Je cherche d'informations sur le le Couvent Saint-Elisabeth situé au 23 rue Saint Pothin
Question d'origine :
Bonjour,
Je suis à la recherche d'informations concernant le Couvent Saint-Elisabeth situé au 23, Rue Saint Pothin à Lyon (4°)
Ce couvent a existé jusqu'au recensement de 1901 où on trouve des religieuses (dont FELIX Marie mon ancètre qui motive ces recherches, notamment le lieu et la date de son décès...).
Au recensement de 1906 (dernier recensement où la Rue Saint Pothin existe avant qu'elle ne devienne la Rue Philippe de Lassalle), il n'y a plus de religieuses au 23, Rue Saint Pothin... mais des instituteurs/institutrices pour ce qui semble être une école (pas d'élèves recensés).
Voilà mes questions :
+ j'aimerais localiser précisement le couvent en 1901 (plan, photos, carte postale...)
+ J'aimerais savoir quel est l'établissement scolaire existant en 1906 et ayant pris la suite du couvent
+ J'aimerais savoir pourquoi le couvent a disparu et où sont allées les religieuses encore présentes en 1901 ?
Merci de votre aide.
Cordialement.
Thierry J.
Réponse du Guichet
Si l'histoire de la congrégation de Saint-Elizabeth est bien connue avant la Révolution, on ne sait pas grand chose de son devenir au XIXe siècle, sinon que les sœurs possédaient un couvent sur le plateau de la Croix-Rousse.
Bonjour,
Si on se réfère aux Plans parcellaires de la ville de Lyon (voir le secteur 69 ci joint), on peut localiser assez facilement le couvent aujourd'hui à l'emplacement de la place Picard sur la rue Philippe de Lassalle dans le IVe arrondissement :

Les religieuses sont établies à cet emplacement depuis 1831:
A la Révolution, les religieuses perdent leur couvent.

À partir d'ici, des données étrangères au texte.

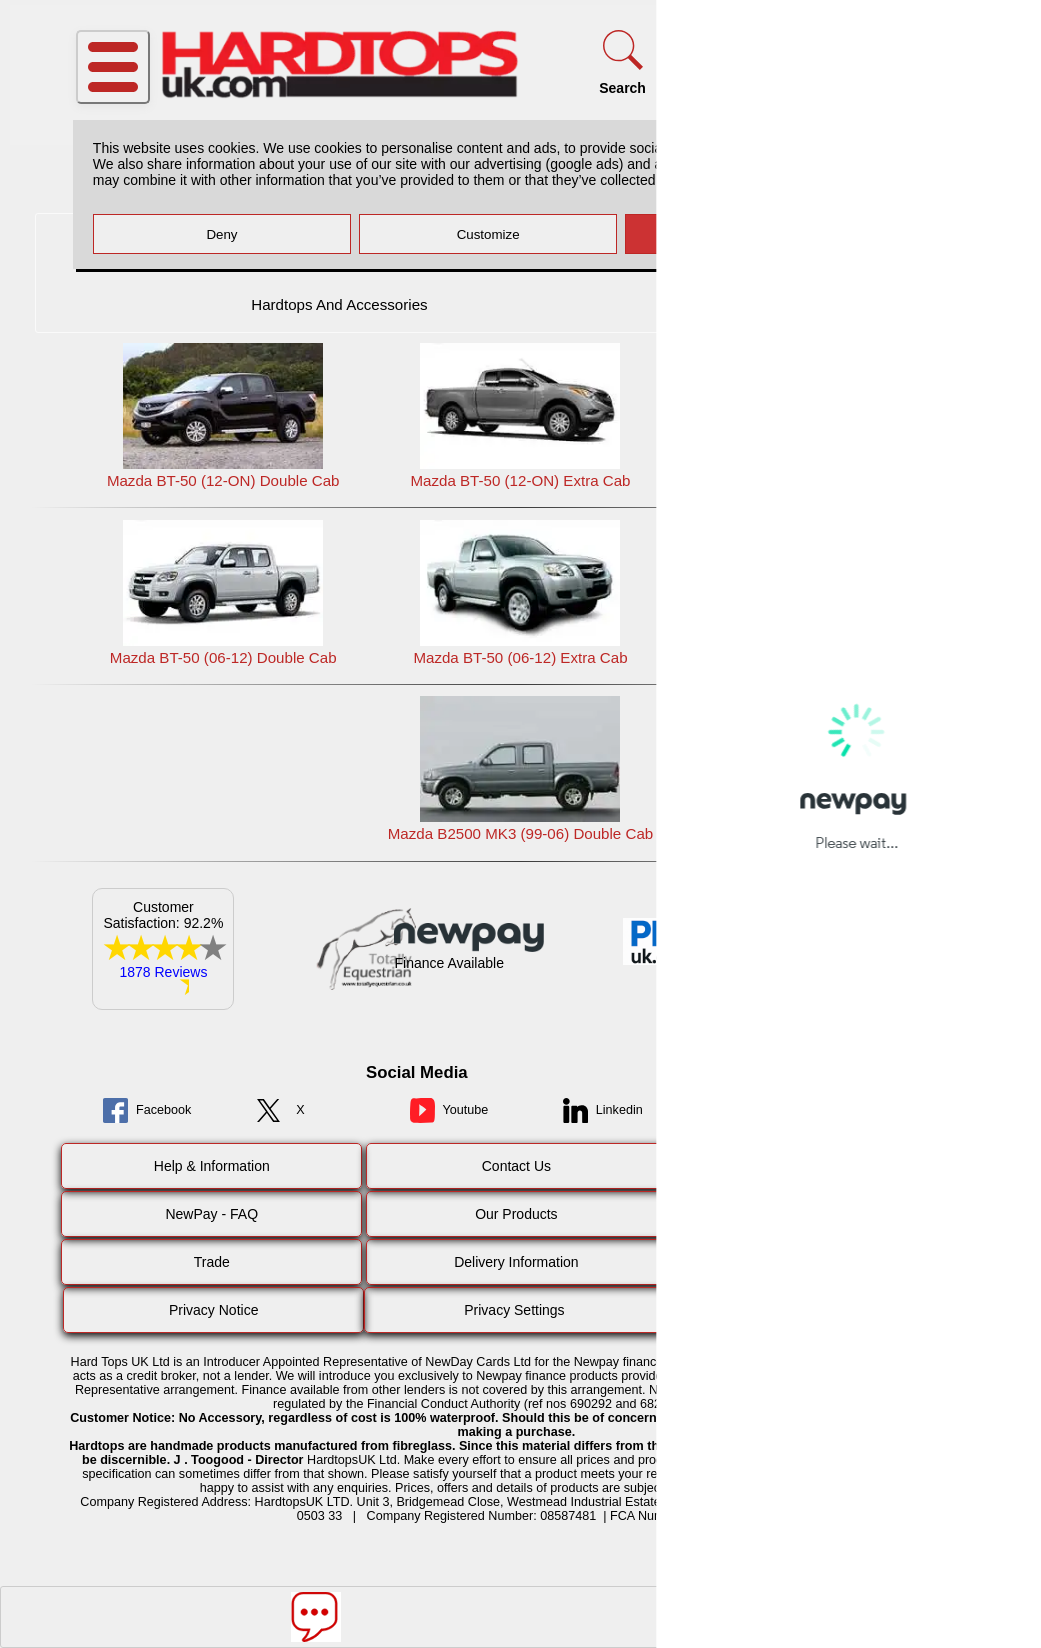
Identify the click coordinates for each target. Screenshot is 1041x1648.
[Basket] (935, 62)
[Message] (316, 1617)
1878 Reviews (163, 972)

En 1815, quelques religieuses rescapées de ces couvents disparus voulurent établir un monastère de Sainte-Elizabeth. Elles s'installèrent aux Chartreux, dans une maison qui fut jadis le cellier des Pères, et qui fut plus tard compris dans le bâtiment du pensionnat; elles y restèrent jusqu'en 1831. A cette époque elles se fixèrent, au nombre de trente-deux, dans une propriété qu'elles avaient achetée dans la rue Saint-Pothin, où elles sont encore. (...) Les religieuses actuelles de Saint-Elizabeth suivent encore ces mêmes constituions ; elles se consacrent à l'éducation de la jeunesse, mais leur but principal est la prière pour la conversion des pêcheurs.
source: Les anciens couvents de Lyon, p.359
(D'autres sources attestent de la présence du couvent à cette adresse. Par exemple dans le Guide indicateur de la Ville de Lyon, en 1873 : "Rue Saint Pothin : Ste Elisabeth, 23 : Couvent dames Ste Elisabeth", mais nous n'avons rien trouvé dans La Revue du Lyonnais ).
Nous n'avons pas trouvé grand chose sur le couvent "moderne" de Saint-Elizabeth (avant la Révolution la même congrégation avait trois couvents à Lyon, dont l'histoire est bien documentée). Même dans Google Books, on trouve très peu d'information sur le couvent du XIXe.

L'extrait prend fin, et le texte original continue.